ESTÉTICA: CUANDO SER BELLO SE CONVIERTE EN OBSESIÓN

Estamos  inmersos en un mundo en donde, desafortunadamente, ser bello y delgado, son sinónimos de status y felicidad.

Por tal motivo, su búsqueda se ha convertido en una lucha constante, y de no lograrse naturalmente  como producto  de una alimentación balanceada y ejercicio, se recurre a la famosa “ayudadita”, que si bien  no estoy en contra, me parece que algunas personas abusan, perdiendo todo aspecto armonioso.

Estos excesos de belleza, han proliferando gracias a las presiones de esta sociedad, en donde la apariencia física está sobrevalorada.

Cirujanos y dermatólogos son recurridos  con mayor frecuencia y  de hecho,  debido a la gran demanda que han tenido, procedimientos como botox, láser, aumento de busto,  cirugía de nariz, lipoesculturas, peelings, etc. etc.,  se han vuelto más accesibles, y por lo tanto, más tentadores.
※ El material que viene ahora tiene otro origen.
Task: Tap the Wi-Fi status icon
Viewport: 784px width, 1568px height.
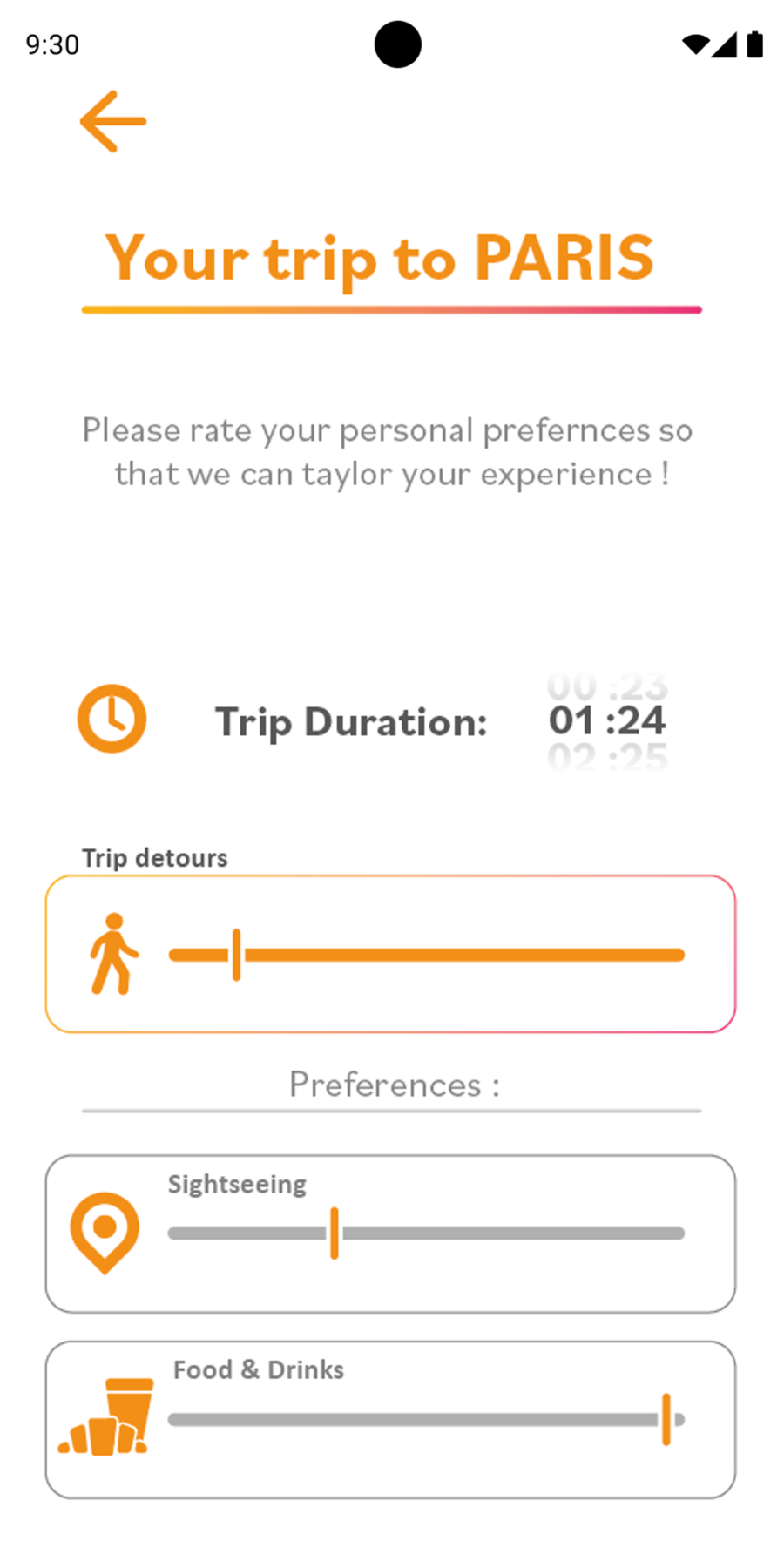Action: tap(694, 44)
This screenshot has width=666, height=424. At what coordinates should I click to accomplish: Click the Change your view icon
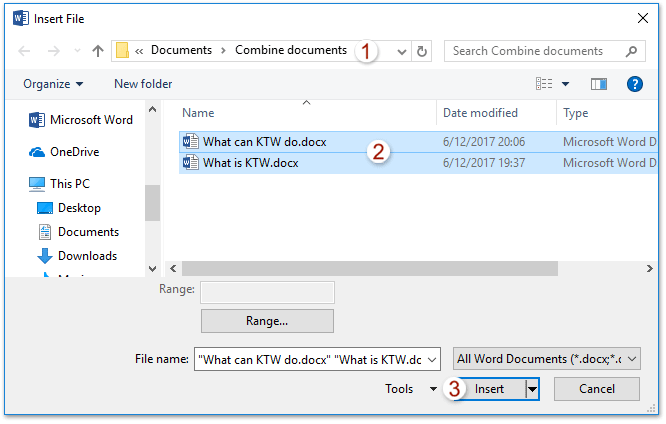coord(545,84)
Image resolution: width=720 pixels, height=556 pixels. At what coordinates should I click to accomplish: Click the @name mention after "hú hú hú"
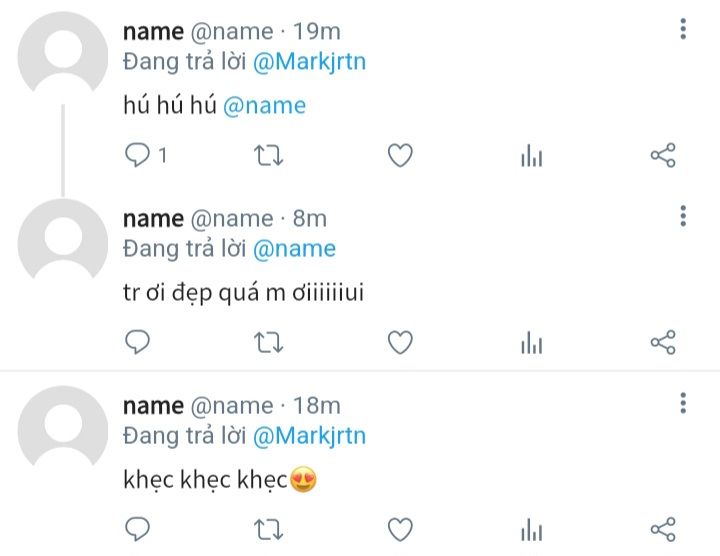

El exceso es cada vez más común, pues personas que a pesar de haber tenido cirugías, tras cirugías, tratamientos tras tratamientos parecen no estar satisfechas con los resultados… percibiendo una imagen irreal de sí mismas. Frecuentemente vemos rostros desfigurados y desproporcionados por los abusos…este problema se llama dismorfofobia, trastorno que genera una imagen distorsionada, mostrando una gran preocupación ante un defecto mínimo, e inclusive inventándolo. 
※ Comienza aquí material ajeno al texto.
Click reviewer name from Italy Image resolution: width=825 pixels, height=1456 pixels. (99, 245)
Como lo comenté anteriormente, no estoy en desacuerdo, pero sí considero perjudicial el abusar de ellos   ya que para muchos es una necesidad, pues encuentran una fuga de escape para su inseguridad. Lamentablemente, muchos piensan que al ser más “bello”, obtendrán cosas que no tienen como una familia, mejor trabajo, etc…
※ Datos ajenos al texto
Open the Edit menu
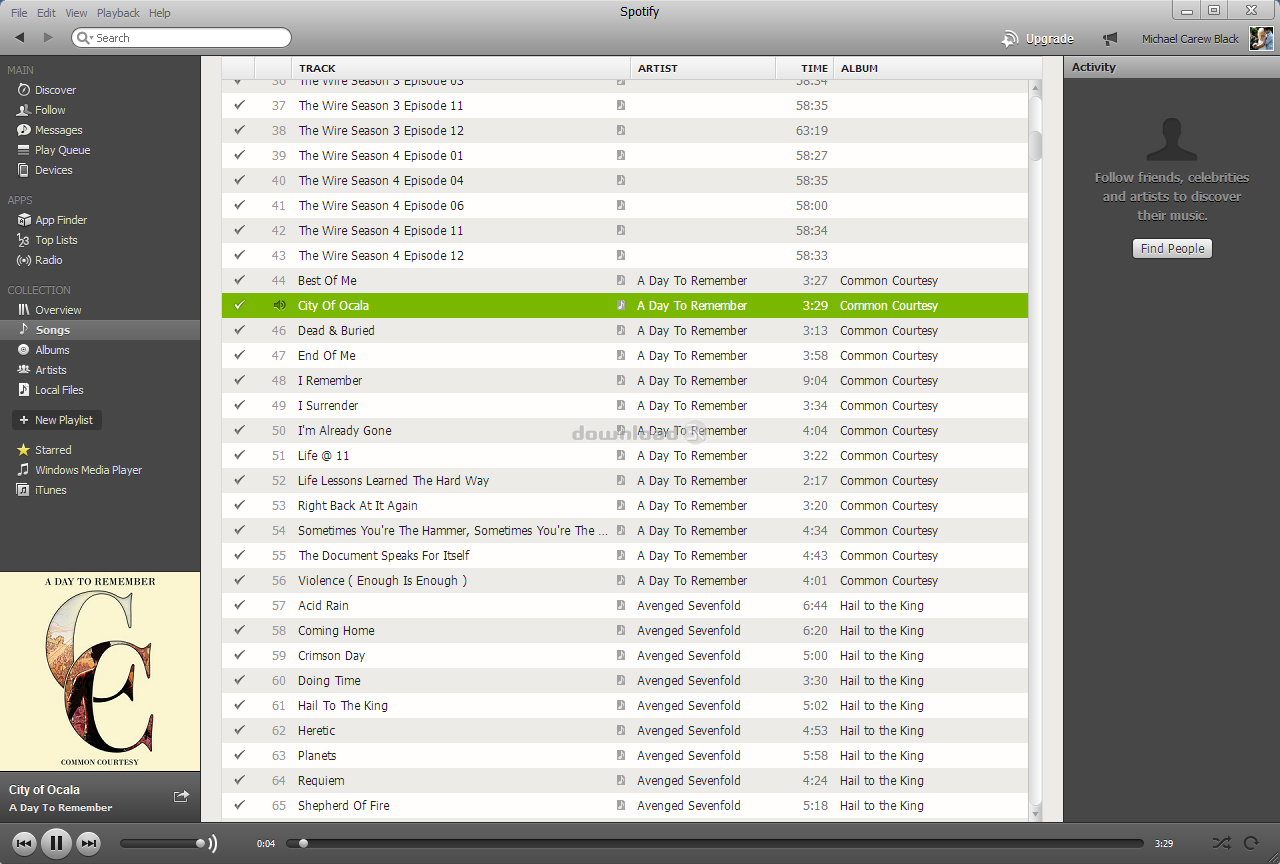Screen dimensions: 1280x864 (45, 12)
Un claro ejemplo es el de aquellas personas que al perder a su pareja, buscan desesperadamente un cambio radical en su imagen, creyendo erróneamente que, eso puede ser la raíz del problema, o bien, que eso le ayudará a recuperarla.

Si bien es cierto que mucho de esto se debe a la enorme influencia que tenemos a través de los medios de comunicación en donde las luminarias lucen radiantes a veces, nuestro mismo entorno nos presiona a recurrir a este tipo de intervenciones.

Ahora bien, pensemos un momento en el daño que le hacemos a nuestra salud, con esas fórmulas milagrosas para bajar de peso, en donde no importa qué se coma; esto, en lugar de buscar a una persona experta que nos oriente sobre qué comer, de acuerdo a nuestro género, edad, fisionomía, actividad y ritmo de vida.  Pensemos  que no hay mejor forma de tener una figura saludable que con el ejercicio, que además de vernos bien nos hará sentir bien…  Pensemos que con el paso del tiempo, es normal que alguna que otra arruguita  nos recuerde que hemos vivido y que gracias a ello, tenemos experiencia y hemos alcanzado cosas importantes…

Todo con medida, es siempre lo ideal… quien pueda y quiera ayudar a su cuerpo  con tratamientos estéticos, me parece correcto, siempre y cuando se ponga en manos de expertos que orienten sobre lo mejor de acuerdo a su persona, sin fanatizarse con ellos ni caer en la exageración.

No olvidemos que nuestro cuerpo resentirá en un futuro todo lo que le hagamos hoy, por lo que mimarlo es indispensable.